Seuls l’art, le chant, certains récits, des découvertes, offrent des perspectives qui nous déportent de l’obscur. J’appartiens à un monde que rien ne semble réchauffer, et soudain, on me donne une nouvelle idée de la grâce. Il ne s’agit pas d’un courant d’air d’optimisme qui viendrait calmer momentanément la douleur. Non. Il s’agit d’un jeu dans un généreux tissage de mouvements, d’une appropriation insolente des tabous et des autorisations, il s’agit de corps, de luttes, de fatigue, de jouissance, il s’agit d’histoires qui cognent contre l’Histoire, de langues qui donnent accès à des vitesses inconcevables, d’envols, d’élans, de pas de côté.

Mehdi-Georges Lahlou se tient ainsi, entre deux parades, en équilibre entre plusieurs cultures, plusieurs langues, ruinant allègrement les fondamentalismes de tous les bords, les idées reçues où se répartissent les groupes, le féminin et le masculin, les nourritures indigestes où se rassasie le genre humain, il plaide pour une réappropriation des désirs, et il en bouscule les figures, il trouble. Il n’a de cesse de danser, et les propositions multiples qu’il convoque dessinent une scénographie corporelle et mentale tout à fait nouvelle, attentive à ce qui distingue l’humanité plutôt qu’à ce qui l’avilit ; la quête est morale, esthétique, la fable se prolonge sans épuiser ses combinaisons et ses renaissances. L’histoire, ancienne, semble tout à coup capable de se retourner, ou se déplacer, elle épouse les formes les plus inattendues, elle emprunte des chemins quelquefois sinueux, parfois d’une désarmante simplicité, elle associe le coup de poing à l’inégalable élégance de l’enfance. Mehdi-Georges Lahlou s’abandonne pour mieux nous alerter, nous alléger.

Des désordres

[vision 1] Les sourires fatigués se sont encore tendus à l’annonce des dernières exécutions publiques. Les nouvelles nous arrivaient de loin, elles sont désormais proches, si proches, il n’y a plus d’étanchéité, l’air paré d’antennes est vicié. Une question : qu’allons-nous faire des très anciens textes ? Les masques sont tombés et les sourires ont fait place à des sarcasmes, l’eau de la fontaine a gelé, les bergers ont perdu leur sifflet, le grenadier a vu ses feuilles tomber.
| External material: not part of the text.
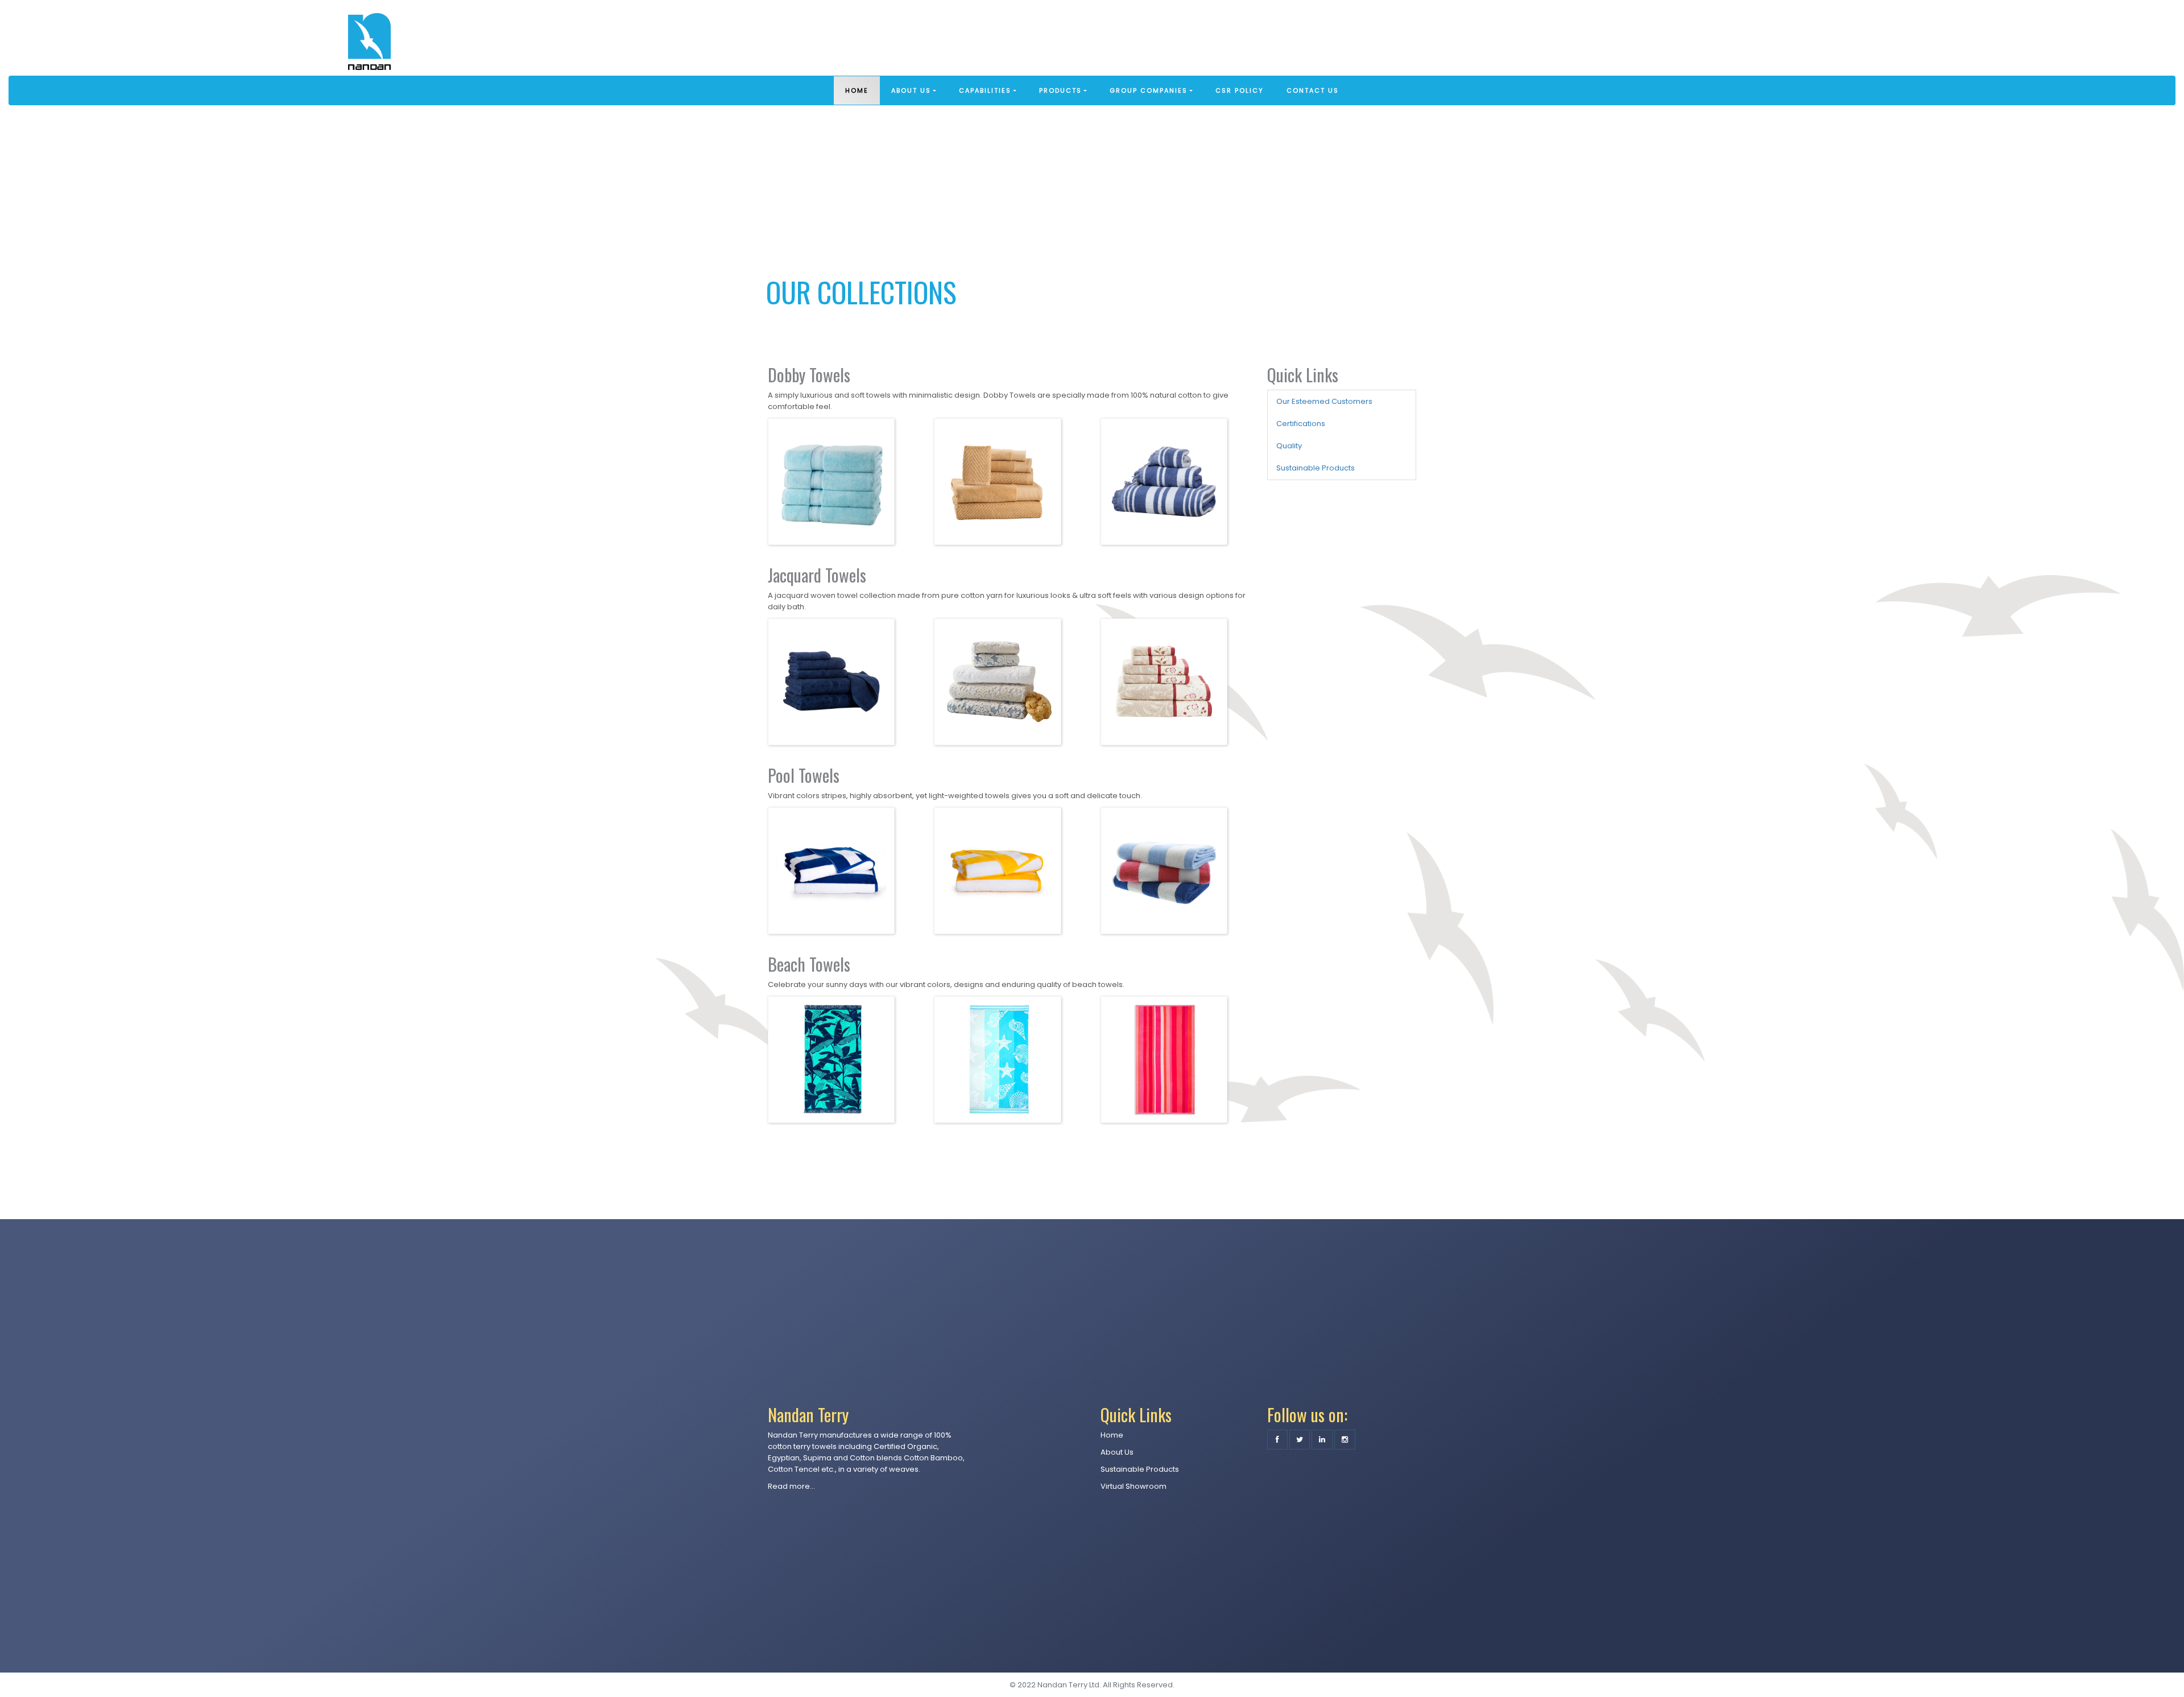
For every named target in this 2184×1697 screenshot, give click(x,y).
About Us (1117, 1452)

La foule des promeneurs du dimanche s’est raréfiée, les prêtres ont perdu leur couronne, la prochaine fois on ne rattrapera pas les retards pris. D’ailleurs y aura-t-il une prochaine fois ? Le camélia qui fut hier d’un rouge vif se fane, vous n’avez pas idée des détresses de la couleur qui envahissent nos états d’âme.

Ce texte a été écrit avant que Mehdi- Georges Lahlou ne m’évoque son exposition et ne me décrive certaines pièces qu’il désirait réaliser à cette occasion. Il décrit entre autres figures celle d’un grenadier et ses feuilles arrachées. Arbre ou soldat, le grenadier exhibe une luxuriance et un danger. On pourrait le voir comme une post-image. Frémissante puis fissurée. Les minarets oscillent encore.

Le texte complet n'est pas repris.